In terms of DFO's presence in the province, I can't remember which years it was when they had staffed up and had a lot of enforcement of people on the ground out here. I do remember at that time I was working with farm groups, and it wasn't seen in a positive light. To me, and from our organization's perspective, the Department of Fisheries and Oceans' role in experimentation is outstanding. I think it's not positive that the research facilities have been abandoned. I think that was an important role for DFO.

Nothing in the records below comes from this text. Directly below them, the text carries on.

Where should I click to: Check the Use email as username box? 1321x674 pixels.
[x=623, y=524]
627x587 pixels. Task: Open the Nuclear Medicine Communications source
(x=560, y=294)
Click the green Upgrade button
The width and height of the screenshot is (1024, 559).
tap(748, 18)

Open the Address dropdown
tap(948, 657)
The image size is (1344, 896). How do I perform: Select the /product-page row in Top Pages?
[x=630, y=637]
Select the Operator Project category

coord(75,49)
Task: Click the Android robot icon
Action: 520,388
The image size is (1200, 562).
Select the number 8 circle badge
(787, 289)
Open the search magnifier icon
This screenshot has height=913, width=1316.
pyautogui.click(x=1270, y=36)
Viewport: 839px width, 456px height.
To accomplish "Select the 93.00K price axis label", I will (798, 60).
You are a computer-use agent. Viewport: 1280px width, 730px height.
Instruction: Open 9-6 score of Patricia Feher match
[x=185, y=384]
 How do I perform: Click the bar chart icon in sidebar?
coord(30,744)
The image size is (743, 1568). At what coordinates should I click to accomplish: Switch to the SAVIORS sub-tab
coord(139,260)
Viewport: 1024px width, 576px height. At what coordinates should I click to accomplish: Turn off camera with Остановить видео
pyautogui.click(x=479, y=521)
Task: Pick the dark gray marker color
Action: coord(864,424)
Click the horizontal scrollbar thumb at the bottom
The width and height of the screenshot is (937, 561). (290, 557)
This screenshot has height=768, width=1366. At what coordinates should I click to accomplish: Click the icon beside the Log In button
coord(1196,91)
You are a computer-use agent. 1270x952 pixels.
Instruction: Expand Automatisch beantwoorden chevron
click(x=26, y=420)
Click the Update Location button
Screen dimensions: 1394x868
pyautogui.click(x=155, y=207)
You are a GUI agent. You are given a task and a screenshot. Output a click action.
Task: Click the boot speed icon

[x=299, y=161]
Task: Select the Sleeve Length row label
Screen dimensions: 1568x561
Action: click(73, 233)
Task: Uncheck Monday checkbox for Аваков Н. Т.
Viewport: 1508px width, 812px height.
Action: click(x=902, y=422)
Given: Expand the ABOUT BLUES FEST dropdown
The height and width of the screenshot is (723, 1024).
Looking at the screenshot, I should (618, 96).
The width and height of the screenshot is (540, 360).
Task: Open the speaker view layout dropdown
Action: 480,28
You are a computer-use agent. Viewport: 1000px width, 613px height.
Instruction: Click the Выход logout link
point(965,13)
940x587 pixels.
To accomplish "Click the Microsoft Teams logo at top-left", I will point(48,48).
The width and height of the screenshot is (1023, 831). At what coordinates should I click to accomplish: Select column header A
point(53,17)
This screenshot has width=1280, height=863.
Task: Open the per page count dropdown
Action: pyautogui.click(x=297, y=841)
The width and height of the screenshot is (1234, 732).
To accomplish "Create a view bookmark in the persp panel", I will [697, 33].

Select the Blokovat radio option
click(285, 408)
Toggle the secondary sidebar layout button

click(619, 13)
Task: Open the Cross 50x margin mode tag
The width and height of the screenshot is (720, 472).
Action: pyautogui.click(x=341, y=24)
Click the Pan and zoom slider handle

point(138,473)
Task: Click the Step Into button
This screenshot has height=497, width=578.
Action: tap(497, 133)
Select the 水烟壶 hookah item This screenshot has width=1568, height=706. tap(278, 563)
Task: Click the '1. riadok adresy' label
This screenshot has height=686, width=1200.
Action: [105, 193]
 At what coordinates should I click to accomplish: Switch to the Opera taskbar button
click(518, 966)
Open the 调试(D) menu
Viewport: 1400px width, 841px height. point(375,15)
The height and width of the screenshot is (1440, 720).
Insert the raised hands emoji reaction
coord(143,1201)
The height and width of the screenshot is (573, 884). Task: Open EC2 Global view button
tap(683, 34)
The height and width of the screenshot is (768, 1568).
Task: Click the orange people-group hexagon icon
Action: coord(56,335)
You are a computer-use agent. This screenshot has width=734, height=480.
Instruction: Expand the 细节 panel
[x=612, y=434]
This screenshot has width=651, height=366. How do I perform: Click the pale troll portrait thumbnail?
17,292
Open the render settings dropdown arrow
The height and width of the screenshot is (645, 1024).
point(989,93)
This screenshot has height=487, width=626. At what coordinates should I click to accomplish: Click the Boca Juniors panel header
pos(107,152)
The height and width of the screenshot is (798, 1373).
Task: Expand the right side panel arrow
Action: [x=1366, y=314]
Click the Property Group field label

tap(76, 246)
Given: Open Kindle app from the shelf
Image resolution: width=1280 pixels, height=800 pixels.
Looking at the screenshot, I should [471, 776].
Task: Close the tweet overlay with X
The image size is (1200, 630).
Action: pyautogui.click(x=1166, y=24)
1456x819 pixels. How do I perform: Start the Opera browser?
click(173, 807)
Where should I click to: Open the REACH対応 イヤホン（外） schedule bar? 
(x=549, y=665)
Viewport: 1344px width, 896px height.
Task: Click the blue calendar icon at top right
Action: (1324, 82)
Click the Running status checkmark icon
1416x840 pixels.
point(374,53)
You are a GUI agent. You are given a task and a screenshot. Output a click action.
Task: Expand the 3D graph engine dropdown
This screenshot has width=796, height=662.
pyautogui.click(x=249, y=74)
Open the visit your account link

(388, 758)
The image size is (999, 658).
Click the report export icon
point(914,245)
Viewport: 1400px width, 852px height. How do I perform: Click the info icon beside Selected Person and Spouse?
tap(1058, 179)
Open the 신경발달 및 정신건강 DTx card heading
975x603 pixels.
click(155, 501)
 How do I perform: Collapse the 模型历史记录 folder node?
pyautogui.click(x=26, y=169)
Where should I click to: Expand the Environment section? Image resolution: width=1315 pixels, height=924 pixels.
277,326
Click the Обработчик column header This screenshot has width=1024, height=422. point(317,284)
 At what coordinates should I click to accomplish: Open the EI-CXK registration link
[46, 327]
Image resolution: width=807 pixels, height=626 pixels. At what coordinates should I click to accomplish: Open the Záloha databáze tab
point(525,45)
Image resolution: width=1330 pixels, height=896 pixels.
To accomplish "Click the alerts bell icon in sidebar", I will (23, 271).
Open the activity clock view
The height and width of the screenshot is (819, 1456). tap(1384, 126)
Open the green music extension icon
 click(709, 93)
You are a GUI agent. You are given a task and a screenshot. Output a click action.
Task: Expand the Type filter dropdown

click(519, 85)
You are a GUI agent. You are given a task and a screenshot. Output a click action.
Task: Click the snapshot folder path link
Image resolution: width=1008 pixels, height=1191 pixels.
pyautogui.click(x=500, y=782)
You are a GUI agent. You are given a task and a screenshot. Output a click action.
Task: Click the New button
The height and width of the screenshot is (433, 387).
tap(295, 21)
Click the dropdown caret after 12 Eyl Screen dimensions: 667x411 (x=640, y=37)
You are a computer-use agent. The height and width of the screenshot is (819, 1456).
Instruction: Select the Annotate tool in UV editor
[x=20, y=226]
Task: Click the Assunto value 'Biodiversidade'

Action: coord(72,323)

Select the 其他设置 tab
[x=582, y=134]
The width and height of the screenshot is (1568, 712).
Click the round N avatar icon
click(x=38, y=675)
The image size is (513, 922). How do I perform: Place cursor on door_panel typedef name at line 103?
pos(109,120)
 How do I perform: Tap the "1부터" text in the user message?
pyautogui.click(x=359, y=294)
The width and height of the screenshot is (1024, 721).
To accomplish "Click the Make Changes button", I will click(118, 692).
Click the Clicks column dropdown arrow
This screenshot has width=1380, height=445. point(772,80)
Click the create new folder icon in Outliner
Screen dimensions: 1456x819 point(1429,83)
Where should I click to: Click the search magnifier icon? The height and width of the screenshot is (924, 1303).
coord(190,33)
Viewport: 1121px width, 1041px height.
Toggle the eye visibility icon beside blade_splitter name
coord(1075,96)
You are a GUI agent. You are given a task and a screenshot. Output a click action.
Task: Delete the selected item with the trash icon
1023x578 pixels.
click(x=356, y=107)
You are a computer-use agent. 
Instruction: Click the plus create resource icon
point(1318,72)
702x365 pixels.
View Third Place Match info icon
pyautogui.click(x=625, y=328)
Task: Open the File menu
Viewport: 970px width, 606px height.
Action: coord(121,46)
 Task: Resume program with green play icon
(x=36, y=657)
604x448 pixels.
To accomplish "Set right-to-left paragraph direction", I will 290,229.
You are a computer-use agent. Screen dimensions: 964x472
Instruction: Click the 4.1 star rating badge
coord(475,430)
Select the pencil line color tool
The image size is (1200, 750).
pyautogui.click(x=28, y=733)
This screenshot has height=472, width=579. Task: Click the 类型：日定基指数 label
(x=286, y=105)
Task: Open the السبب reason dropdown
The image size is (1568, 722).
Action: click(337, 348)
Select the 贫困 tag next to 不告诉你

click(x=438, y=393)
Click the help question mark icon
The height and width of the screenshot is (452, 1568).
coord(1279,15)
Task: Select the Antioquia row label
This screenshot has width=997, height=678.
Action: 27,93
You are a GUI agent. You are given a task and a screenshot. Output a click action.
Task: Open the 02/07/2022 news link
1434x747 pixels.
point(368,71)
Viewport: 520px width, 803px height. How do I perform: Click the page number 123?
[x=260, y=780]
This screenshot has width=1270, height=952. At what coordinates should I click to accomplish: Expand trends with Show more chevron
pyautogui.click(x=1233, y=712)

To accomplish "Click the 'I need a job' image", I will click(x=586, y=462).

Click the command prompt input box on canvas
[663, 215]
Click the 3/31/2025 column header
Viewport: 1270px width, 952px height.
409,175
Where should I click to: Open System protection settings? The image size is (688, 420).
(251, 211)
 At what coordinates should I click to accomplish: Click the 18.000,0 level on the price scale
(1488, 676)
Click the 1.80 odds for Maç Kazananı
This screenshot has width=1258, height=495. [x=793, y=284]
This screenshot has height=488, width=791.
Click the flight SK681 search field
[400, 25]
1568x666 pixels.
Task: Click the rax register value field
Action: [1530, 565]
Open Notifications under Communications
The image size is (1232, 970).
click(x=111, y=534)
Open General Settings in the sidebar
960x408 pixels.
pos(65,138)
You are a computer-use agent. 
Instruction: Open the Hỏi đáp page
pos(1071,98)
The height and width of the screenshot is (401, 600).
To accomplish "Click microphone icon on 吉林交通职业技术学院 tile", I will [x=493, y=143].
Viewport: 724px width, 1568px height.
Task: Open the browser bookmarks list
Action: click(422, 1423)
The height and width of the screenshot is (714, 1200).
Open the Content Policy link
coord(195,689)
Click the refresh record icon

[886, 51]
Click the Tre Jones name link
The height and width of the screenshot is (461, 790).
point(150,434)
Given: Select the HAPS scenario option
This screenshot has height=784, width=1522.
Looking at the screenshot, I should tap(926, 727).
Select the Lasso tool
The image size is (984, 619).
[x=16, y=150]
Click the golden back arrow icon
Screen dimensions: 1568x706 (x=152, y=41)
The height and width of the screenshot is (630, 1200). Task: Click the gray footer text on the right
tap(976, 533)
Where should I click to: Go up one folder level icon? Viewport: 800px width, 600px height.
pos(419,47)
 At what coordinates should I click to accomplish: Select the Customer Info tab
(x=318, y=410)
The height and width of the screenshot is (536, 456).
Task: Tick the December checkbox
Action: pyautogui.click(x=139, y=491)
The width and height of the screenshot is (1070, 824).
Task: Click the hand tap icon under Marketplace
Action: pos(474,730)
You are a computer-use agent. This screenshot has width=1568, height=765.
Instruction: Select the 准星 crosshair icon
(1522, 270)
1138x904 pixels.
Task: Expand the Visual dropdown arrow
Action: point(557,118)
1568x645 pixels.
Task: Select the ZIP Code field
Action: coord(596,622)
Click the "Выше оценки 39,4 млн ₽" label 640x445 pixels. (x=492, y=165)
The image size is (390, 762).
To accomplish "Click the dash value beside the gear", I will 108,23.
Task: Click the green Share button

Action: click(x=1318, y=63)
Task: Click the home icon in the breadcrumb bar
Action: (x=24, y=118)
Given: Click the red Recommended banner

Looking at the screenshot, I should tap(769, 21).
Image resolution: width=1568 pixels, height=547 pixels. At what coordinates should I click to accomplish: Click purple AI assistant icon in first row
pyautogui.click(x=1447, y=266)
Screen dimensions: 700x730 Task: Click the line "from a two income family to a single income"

In terms of the other side, as a landscape-level enforcement agency I don't think it worked. Predictably, it had no chance of working in an agricultural landscape. Maybe regulating point source polluters and pulp mills would be a possibility, but the rural communities push back very hard. They called them fish cops. Any time you have enforcement people going on to farms and telling farmers what they can and can't do, it just doesn't work well. There's a need for rules and there's a need for regulations. I think what we've learned in the last 15 years is that how you approach rural communities is the key.
In terms of how DFO relates to us here, I think those recreational grants are outstanding because they create partnership and stewardship. It gets the local groups like us and others working with the federal fisheries department. I think getting back to some of that experimentation that they were doing is also really important.
On the regulatory role, our group would urge caution. In the future, if DFO was thinking about enforcing the Fisheries Act on the landscape, we'd like to talk about doing that in a different way.